According to the parties’ joint filing, the following issues remain unresolved from plaintiff's Motion to Compel and for Sanctions, doc. 20. Specifically in controversy are defendant's 30(b)(6) deposition responses to previously identified topics 8, 9, 19, and 22. Doc. 34 at 2.
*3 8. The facts leading up to surrounding or concerning the filing of the State Case, including hiring Mandarich Law Group, LLP.
9. The identity of witnesses and documents surrounding or concerning the filing of the State Case against Plaintiff.
19. All facts, witnesses, and documents relating to the investigation, if any, Defendant performed to ascertain where Plaintiff lived before hiring Mandarich Law Group to file the State Case.
22. All facts, witnesses, and documents that support Defendant's second and third affirmative defense. ECF No. 8 pg. 4.
Plaintiff asks the Court to preclude defendant from offering evidence contrary to responses that were already given in the 30(b)(6) deposition. Doc. 20 at 18. Plaintiff argues that Mr. Adamo was unprepared to testify on these topics and, as a result, it would be unfair to permit defendant claim it does not have knowledge of these areas during deposition, then later at trial or summary judgment provide responsive answers. Id. at 20. Defendant argues that Mandarich[1] has the information plaintiff seeks, and plaintiff knew Mandarich had this information since at least May 2023. Doc. 23 at 10. Thus, defendant believes that plaintiff should seek this information directly from Mandarich, rather than through defendant's 30(b)(6) witness. Plaintiff represented during the hearing on these motions that he has not sought discovery from Mandarich.
Plaintiff cites QBE Ins. Corp. v. Jorda Enterprises, Inc., 277 F.R.D. 676, 690 (S.D. Fla. 2012) in support of his argument. “[A] corporation which provides a 30(b)(6) designee who testifies that the corporation does not know the answers to the questions will not be allowed effectively to change its answer by introducing evidence at trial.” Id (citing Ierardi v. Lorillard, no. 90-7049, 1991 WL 158911 (Aug. 13, 1991) (E.D. Pa. 1991, at *4)). “The conclusion that the corporation is bound at trial by a legitimate lack of knowledge response at the 30(b)(6) deposition is, for all practical purposes a variation on the rule and philosophy against trial by ambush.” Id. The QBE Court further notes “a party's duty is not negated by a corporation's alleged lack of control over potential Rule 30(b)(6) deponents because a party is required to produce a knowledgeable deponent, regardless of whether the designee is a party's officer or employee or a third-party who has been woodshedded and educated by the responsive party.” Id. at 696 (holding an insurance company plaintiff was obligated to seek out information from its insured in preparing for a 30(b)(6) deposition) (citing Ecclesiastes 9:10-11-12, Inc. v. LMC Holding Co., 497 F.3d 1135, 1147 n. 13 (10th Cir. 2007)). Fed. Civ. P. R. 30(b)(6) imposes a duty to testify on matters known or reasonably available to the corporation. Id at 697.

### Record set
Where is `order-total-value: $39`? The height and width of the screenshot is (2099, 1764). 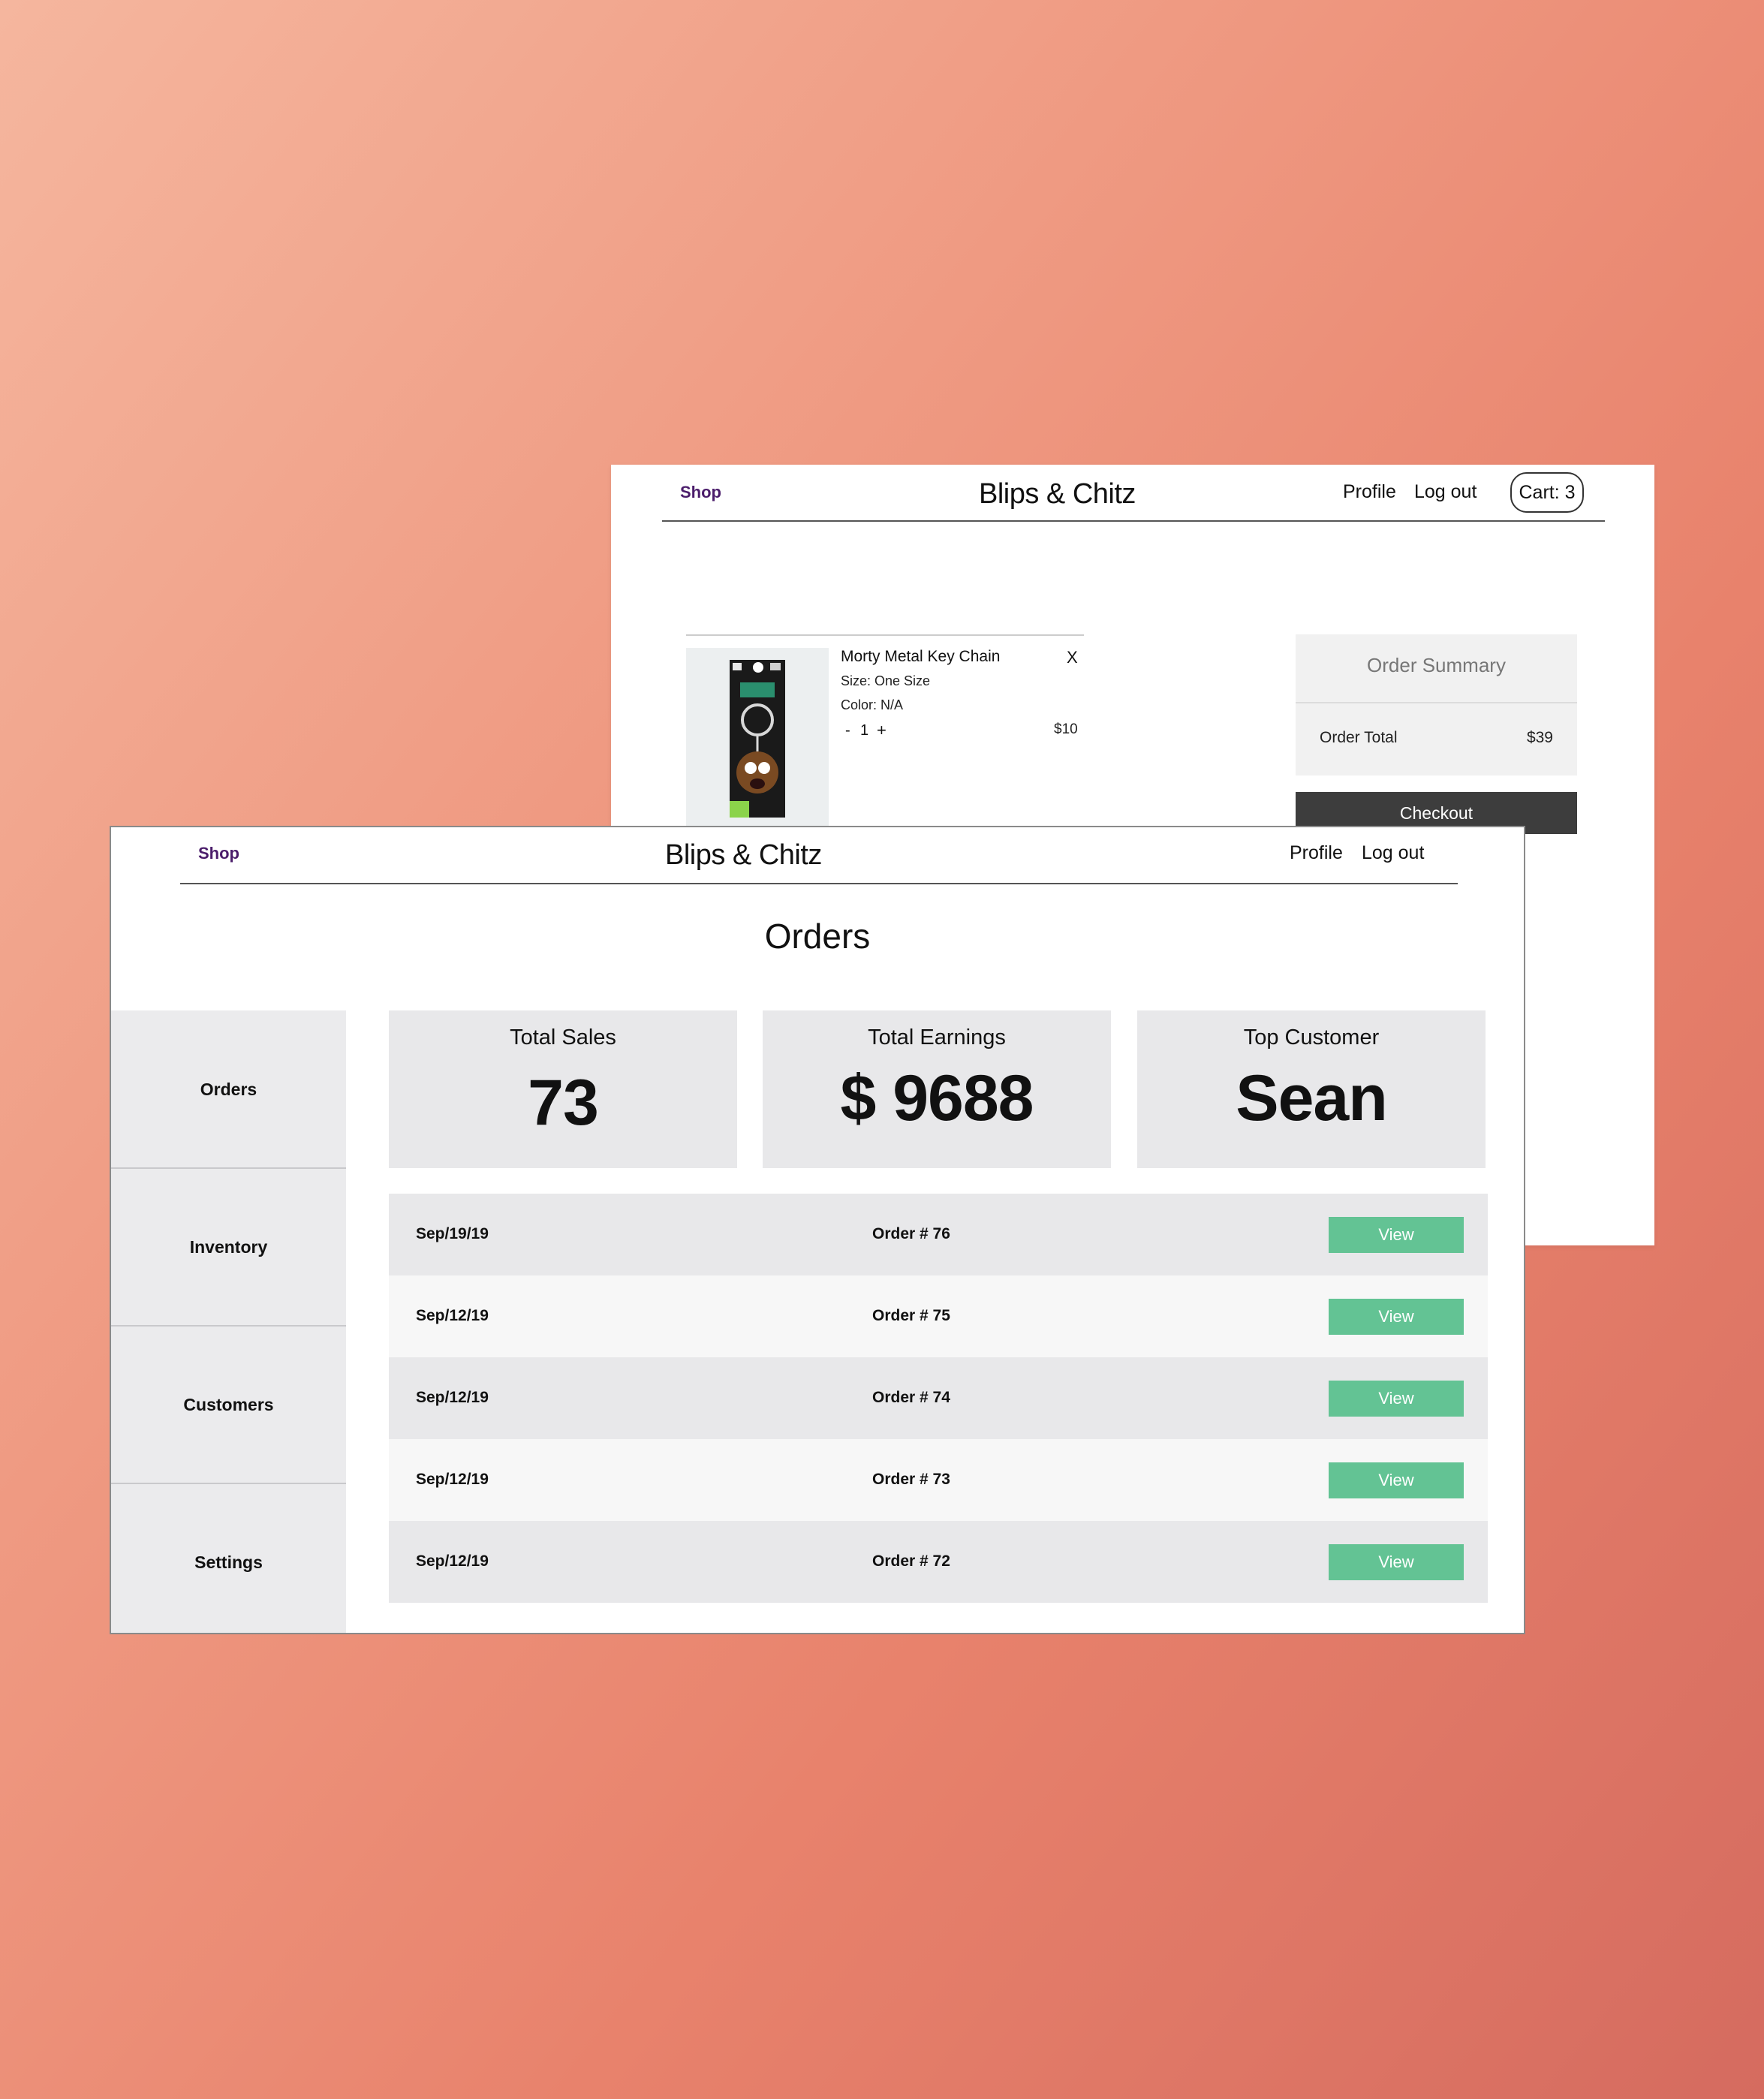 order-total-value: $39 is located at coordinates (1539, 738).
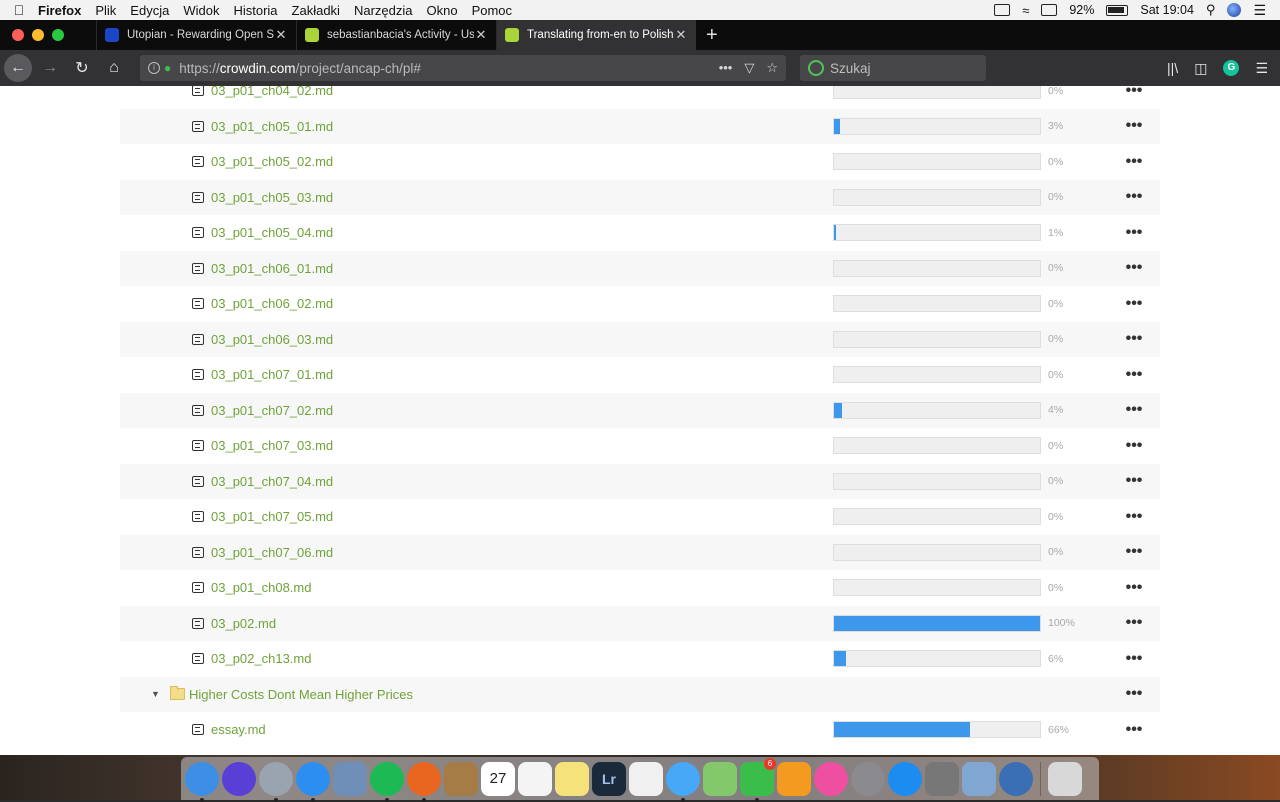 This screenshot has width=1280, height=802. What do you see at coordinates (640, 446) in the screenshot?
I see `file-row: 03_p01_ch07_03.md 0% •••` at bounding box center [640, 446].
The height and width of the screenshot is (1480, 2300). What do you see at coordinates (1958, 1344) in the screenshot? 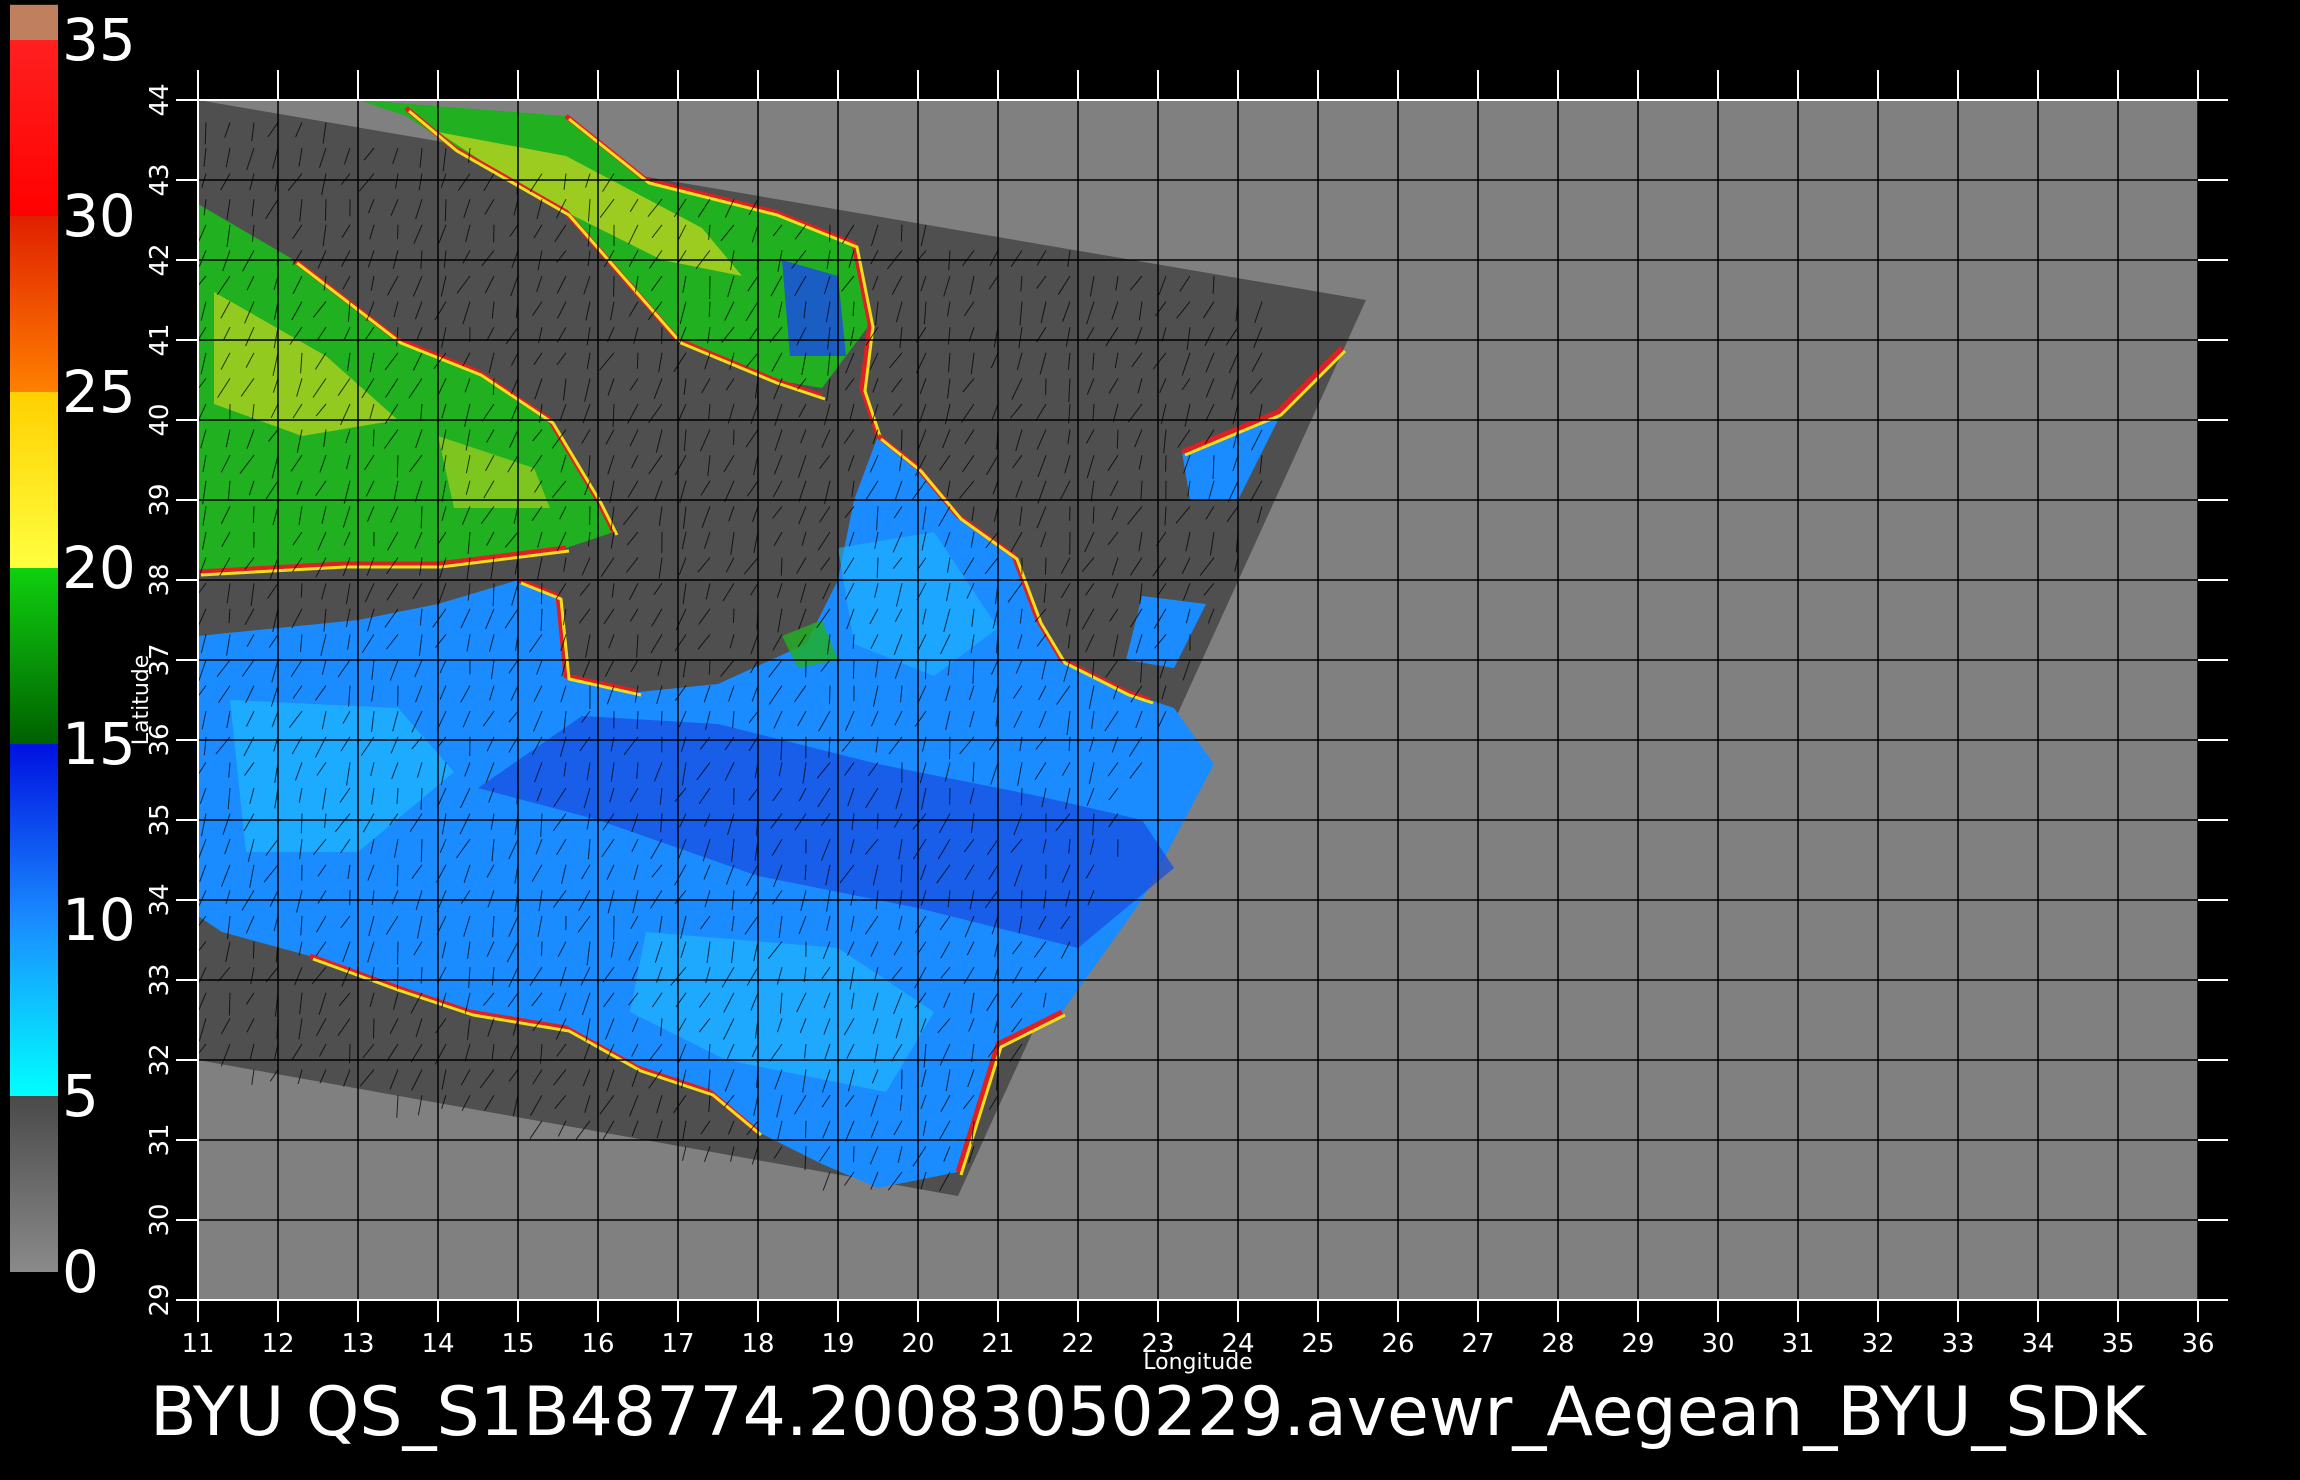
I see `x-tick-label: 33` at bounding box center [1958, 1344].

### Problems and tasks
1 - In the court opinion, since when does the defendant say the plaintiff has known that Mandarich had the information he seeks?
2 - List the numbers of the deposition topics that the court opinion says remain in controversy.
3 - Carry on the court opinion from the point where it ends.

### Responses per task
1 - Since at least May 2023.

2 - Topics 8, 9, 19, and 22.

3 -
First, I find that defendant's 30(b)(6) witness was unprepared to be deposed on topics 8, 9, 19, and 22. After a review of the deposition transcript, Mr. Adamo's inability to answer questions about above noticed topics appeared to come from a lack of preparation. See doc. 20-3 at 17-19. The witness, who serves as COO of the company, admitted that he neither spoke to Mandarich, nor reviewed plaintiff's account prior to the deposition.[2] Doc. 20 at 19.
*4 Defendant argues that its 30(b)(6) witness need not be prepared on matters known to Mandarich, but not the corporation. But I find that the previously identified matters known to Mandarich about the plaintiff's case, which defendant hired Mandarich to litigate, are matters reasonably available to defendant. Thus, defendant had an obligation to seek information from Mandarich in preparing its 30(b)(6) witness. Further, the parties in QBE did not challenge the Court precluding trial testimony on topics for which QBE did not provide 30(b)(6) testimony. 277 F.R.D. at 698. Here, that relief is contested.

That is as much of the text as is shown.